Dual-ratio approach for detection of point fluorophores in biological tissue

Abstract

Significance: Diffuse in-vivo Flow Cytometry (DiFC) is an emerging fluorescence sensing method to non-invasively detect labeled circulating cells in-vivo. However, due to Signal-to-Noise Ratio (SNR) constraints largely attributed to background tissue autofluorescence, DiFC's measurement depth is limited. multiplies Aim: The Dual-Ratio (DR) / dual-slope is a new optical measurement method that aims to suppress noise and enhance SNR to deep tissue regions. We aim to investigate the combination of DR and Near-InfraRed (NIR) DiFC to improve circulating cells' maximum detectable depth and SNR.

Approach: Phantom experiments were used to estimate the key parameters in a diffuse fluorescence excitation and emission model.
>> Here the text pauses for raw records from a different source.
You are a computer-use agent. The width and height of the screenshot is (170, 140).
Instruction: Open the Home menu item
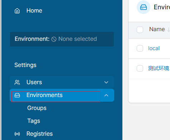point(34,11)
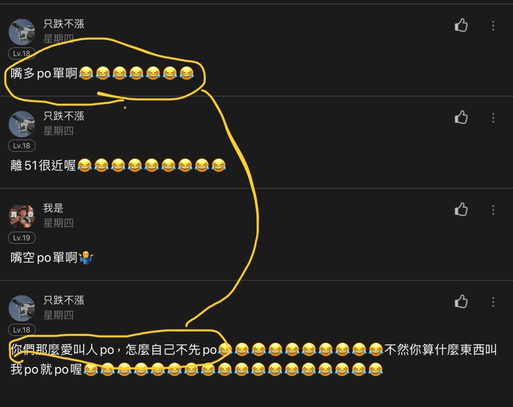Like the last comment by 只跌不漲
The height and width of the screenshot is (407, 513).
(x=461, y=302)
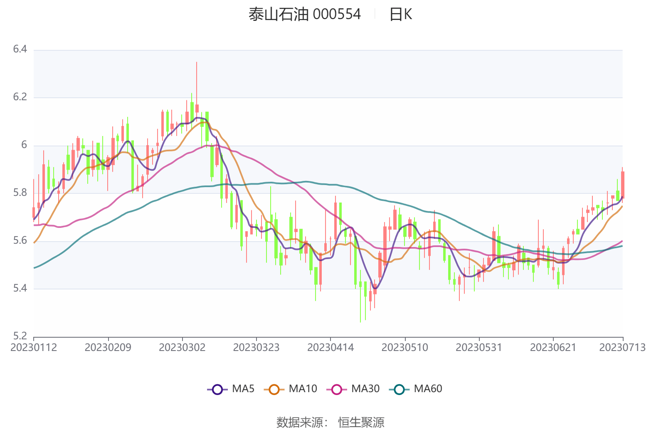Hide the MA60 series via its label
This screenshot has width=661, height=430.
(x=428, y=389)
This model and parameters were implemented in Monte-Carlo to simulate DR DiFC while varying noise and autofluorescence parameters to identify the advantages and limitations of the proposed technique.

Results: Two key factors must be true to give DR DiFC an advantage over traditional DiFC; first, the fraction of noise that DR methods cannot cancel cannot be above the order of 10% for acceptable SNR. Second, DR DiFC has an advantage, in terms of SNR, if the distribution of tissue autofluorescence contributors is surface-weighted.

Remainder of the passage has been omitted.